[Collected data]
--- begin ---

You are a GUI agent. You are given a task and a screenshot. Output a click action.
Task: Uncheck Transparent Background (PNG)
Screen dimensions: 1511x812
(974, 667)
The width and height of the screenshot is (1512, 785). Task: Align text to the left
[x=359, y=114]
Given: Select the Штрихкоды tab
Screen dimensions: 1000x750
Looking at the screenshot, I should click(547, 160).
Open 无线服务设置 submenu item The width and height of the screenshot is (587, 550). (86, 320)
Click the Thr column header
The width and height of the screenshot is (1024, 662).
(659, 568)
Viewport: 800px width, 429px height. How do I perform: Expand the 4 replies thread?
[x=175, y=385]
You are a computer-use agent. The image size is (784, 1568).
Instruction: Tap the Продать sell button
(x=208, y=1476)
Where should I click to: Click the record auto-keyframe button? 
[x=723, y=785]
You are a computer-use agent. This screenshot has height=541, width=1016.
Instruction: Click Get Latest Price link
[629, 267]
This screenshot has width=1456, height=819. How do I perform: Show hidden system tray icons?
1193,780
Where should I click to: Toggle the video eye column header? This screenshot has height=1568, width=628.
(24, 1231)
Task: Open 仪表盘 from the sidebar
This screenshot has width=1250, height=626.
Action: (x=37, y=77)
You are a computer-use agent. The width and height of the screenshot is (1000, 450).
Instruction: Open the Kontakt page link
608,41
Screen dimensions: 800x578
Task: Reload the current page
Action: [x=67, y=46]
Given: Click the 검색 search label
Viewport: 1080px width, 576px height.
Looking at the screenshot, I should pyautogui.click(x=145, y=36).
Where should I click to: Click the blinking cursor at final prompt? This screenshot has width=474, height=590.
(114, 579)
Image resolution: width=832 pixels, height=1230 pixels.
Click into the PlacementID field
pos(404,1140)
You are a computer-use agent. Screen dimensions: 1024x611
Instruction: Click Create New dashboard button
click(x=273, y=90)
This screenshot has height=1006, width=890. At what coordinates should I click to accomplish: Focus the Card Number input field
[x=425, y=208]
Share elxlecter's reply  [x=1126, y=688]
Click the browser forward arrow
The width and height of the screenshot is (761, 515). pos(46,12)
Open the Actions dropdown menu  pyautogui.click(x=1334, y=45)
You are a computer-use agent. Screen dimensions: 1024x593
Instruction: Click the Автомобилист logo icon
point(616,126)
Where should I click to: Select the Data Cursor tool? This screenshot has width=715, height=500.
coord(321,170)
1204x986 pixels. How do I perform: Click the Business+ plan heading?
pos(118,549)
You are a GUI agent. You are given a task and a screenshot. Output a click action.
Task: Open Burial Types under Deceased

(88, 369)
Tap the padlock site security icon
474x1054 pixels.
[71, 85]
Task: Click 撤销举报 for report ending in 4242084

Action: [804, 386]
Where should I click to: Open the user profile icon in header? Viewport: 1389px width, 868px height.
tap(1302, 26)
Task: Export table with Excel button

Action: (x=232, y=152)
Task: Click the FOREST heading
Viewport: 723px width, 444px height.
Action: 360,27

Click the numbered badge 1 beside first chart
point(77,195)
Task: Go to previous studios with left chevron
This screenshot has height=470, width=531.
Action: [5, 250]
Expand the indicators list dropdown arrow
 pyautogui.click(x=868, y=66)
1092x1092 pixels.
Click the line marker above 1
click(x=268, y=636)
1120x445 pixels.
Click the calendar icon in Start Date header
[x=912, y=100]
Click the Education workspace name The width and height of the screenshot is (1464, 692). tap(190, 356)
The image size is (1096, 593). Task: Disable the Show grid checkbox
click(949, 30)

--- end ---

Problem details :: Reproduce every line of the listing above word for word.

Written answer ::
You are a GUI agent. You are given a task and a screenshot. Output a click action.
Task: Uncheck Transparent Background (PNG)
Screen dimensions: 1511x812
(974, 667)
The width and height of the screenshot is (1512, 785). Task: Align text to the left
[x=359, y=114]
Given: Select the Штрихкоды tab
Screen dimensions: 1000x750
Looking at the screenshot, I should click(547, 160).
Open 无线服务设置 submenu item The width and height of the screenshot is (587, 550). (86, 320)
Click the Thr column header
The width and height of the screenshot is (1024, 662).
(659, 568)
Viewport: 800px width, 429px height. How do I perform: Expand the 4 replies thread?
[x=175, y=385]
You are a computer-use agent. The image size is (784, 1568).
Instruction: Tap the Продать sell button
(x=208, y=1476)
Where should I click to: Click the record auto-keyframe button? 
[x=723, y=785]
You are a computer-use agent. This screenshot has height=541, width=1016.
Instruction: Click Get Latest Price link
[629, 267]
This screenshot has width=1456, height=819. How do I perform: Show hidden system tray icons?
1193,780
Where should I click to: Toggle the video eye column header? This screenshot has height=1568, width=628.
(24, 1231)
Task: Open 仪表盘 from the sidebar
This screenshot has width=1250, height=626.
Action: (x=37, y=77)
You are a computer-use agent. The width and height of the screenshot is (1000, 450).
Instruction: Open the Kontakt page link
608,41
Screen dimensions: 800x578
Task: Reload the current page
Action: [x=67, y=46]
Given: Click the 검색 search label
Viewport: 1080px width, 576px height.
Looking at the screenshot, I should pyautogui.click(x=145, y=36).
Where should I click to: Click the blinking cursor at final prompt? This screenshot has width=474, height=590.
(114, 579)
Image resolution: width=832 pixels, height=1230 pixels.
Click into the PlacementID field
pos(404,1140)
You are a computer-use agent. Screen dimensions: 1024x611
Instruction: Click Create New dashboard button
click(x=273, y=90)
This screenshot has height=1006, width=890. At what coordinates should I click to accomplish: Focus the Card Number input field
[x=425, y=208]
Share elxlecter's reply  [x=1126, y=688]
Click the browser forward arrow
The width and height of the screenshot is (761, 515). pos(46,12)
Open the Actions dropdown menu  pyautogui.click(x=1334, y=45)
You are a computer-use agent. Screen dimensions: 1024x593
Instruction: Click the Автомобилист logo icon
point(616,126)
Where should I click to: Select the Data Cursor tool? This screenshot has width=715, height=500.
coord(321,170)
1204x986 pixels. How do I perform: Click the Business+ plan heading?
pos(118,549)
You are a GUI agent. You are given a task and a screenshot. Output a click action.
Task: Open Burial Types under Deceased

(88, 369)
Tap the padlock site security icon
474x1054 pixels.
[71, 85]
Task: Click 撤销举报 for report ending in 4242084

Action: [804, 386]
Where should I click to: Open the user profile icon in header? Viewport: 1389px width, 868px height.
tap(1302, 26)
Task: Export table with Excel button

Action: (x=232, y=152)
Task: Click the FOREST heading
Viewport: 723px width, 444px height.
Action: 360,27

Click the numbered badge 1 beside first chart
point(77,195)
Task: Go to previous studios with left chevron
This screenshot has height=470, width=531.
Action: [5, 250]
Expand the indicators list dropdown arrow
 pyautogui.click(x=868, y=66)
1092x1092 pixels.
Click the line marker above 1
click(x=268, y=636)
1120x445 pixels.
Click the calendar icon in Start Date header
[x=912, y=100]
Click the Education workspace name The width and height of the screenshot is (1464, 692). tap(190, 356)
The image size is (1096, 593). Task: Disable the Show grid checkbox
click(949, 30)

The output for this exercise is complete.